According to Bronk there are concerns within the military and defence industries with technology such as advanced anti-stealth aircraft radar that defence is becoming overdeveloped compared to offence, Air Force Technology reported.

“But if you were to bring in, for example, hypersonic air-launch cruise missiles as a means of striking ground targets within a heavily defended airspace, you automatically move the balance of power back to favouring offence.”

DARPA, the Pentagon’s pet research agency, has begun soliciting proposals for Glide Breaker, its project to stop boost-glide vehicles that are lofted high into the atmosphere atop a ballistic missile, and then glide down to Earth, The National Interest reported.

The current exemplar is Russia’s Avangard, touted by Russian President Vladimir Putin as unstoppable by anti-missile defenses. The Avangard is lofted by a giant RS-28 Sarmat ICBM, and then glides down to its target at many times the speed of sound.

Stopping a hypersonic missile means an interceptor that can close distance and maneuver in flight to do it. Credit: DARPA.

According to C4ISR.net, getting an interceptor to speed to hit a hypersonic weapon like Russia’s Avangard will take powerful engines, and on Feb. 10, Aerojet Rocketdyne announced that it had been selected by DARPA to develop the propulsion system for Glide Breaker. The contract is worth up to US$19.6 million.

“Advancing hypersonic technology is a national security imperative,” Eileen Drake, Aerojet Rocketdyne CEO and president, said in a statement. “Our team is proud to apply our decades of experience developing hypersonic and missile propulsion technologies to the Glide Breaker program.”

Aerojet has experience making both solid-fuel and air-breathing engines for hypersonic flight, and touted its prior experience with Boeing’s X-51A Waverider hypersonic demonstrator.

DARPA’s solicitation is light on unclassified details, though it says it wants “innovative solutions” to stop boost-glide vehicles.

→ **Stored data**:
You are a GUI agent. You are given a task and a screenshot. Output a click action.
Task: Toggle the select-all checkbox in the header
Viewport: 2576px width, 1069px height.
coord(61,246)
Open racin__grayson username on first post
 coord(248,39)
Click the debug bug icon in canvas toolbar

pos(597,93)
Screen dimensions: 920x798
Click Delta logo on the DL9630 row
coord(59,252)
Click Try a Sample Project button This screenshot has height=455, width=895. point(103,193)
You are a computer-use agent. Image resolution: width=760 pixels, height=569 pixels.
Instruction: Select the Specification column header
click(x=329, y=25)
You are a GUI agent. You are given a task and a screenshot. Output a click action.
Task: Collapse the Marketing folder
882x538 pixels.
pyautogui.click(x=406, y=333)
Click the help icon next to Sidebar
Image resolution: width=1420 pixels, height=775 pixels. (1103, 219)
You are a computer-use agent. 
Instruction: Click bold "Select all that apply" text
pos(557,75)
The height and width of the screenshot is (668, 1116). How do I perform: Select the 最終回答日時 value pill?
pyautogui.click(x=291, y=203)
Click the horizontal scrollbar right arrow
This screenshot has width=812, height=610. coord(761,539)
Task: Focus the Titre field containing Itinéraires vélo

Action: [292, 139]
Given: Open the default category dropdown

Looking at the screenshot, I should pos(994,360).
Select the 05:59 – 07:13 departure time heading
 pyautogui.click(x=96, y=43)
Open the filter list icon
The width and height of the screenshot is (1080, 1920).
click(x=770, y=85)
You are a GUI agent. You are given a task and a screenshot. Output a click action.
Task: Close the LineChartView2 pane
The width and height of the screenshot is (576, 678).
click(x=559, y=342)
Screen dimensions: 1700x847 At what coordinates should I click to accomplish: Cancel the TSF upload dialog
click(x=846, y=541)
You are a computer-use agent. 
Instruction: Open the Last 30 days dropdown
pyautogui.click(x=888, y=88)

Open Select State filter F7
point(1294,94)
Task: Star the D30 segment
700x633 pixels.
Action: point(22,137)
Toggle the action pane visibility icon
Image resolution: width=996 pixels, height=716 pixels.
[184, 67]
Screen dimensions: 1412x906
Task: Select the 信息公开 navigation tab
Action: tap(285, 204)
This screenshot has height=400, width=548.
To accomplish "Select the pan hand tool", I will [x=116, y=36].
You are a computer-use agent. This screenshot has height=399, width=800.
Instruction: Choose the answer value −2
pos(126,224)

→ **INSTRUCTIONS TO FOLLOW**:
Please answer these questions about the Glide Breaker article:
(a) What lofts Russia's Avangard?
(b) Which company did DARPA select to develop the propulsion system for Glide Breaker?
(c) What hypersonic demonstrator did Aerojet cite as prior experience?
Draw only on the Glide Breaker article and ignore the material.

→ **ANSWER**:
(a) A giant RS-28 Sarmat ICBM.
(b) Aerojet Rocketdyne.
(c) Boeing's X-51A Waverider.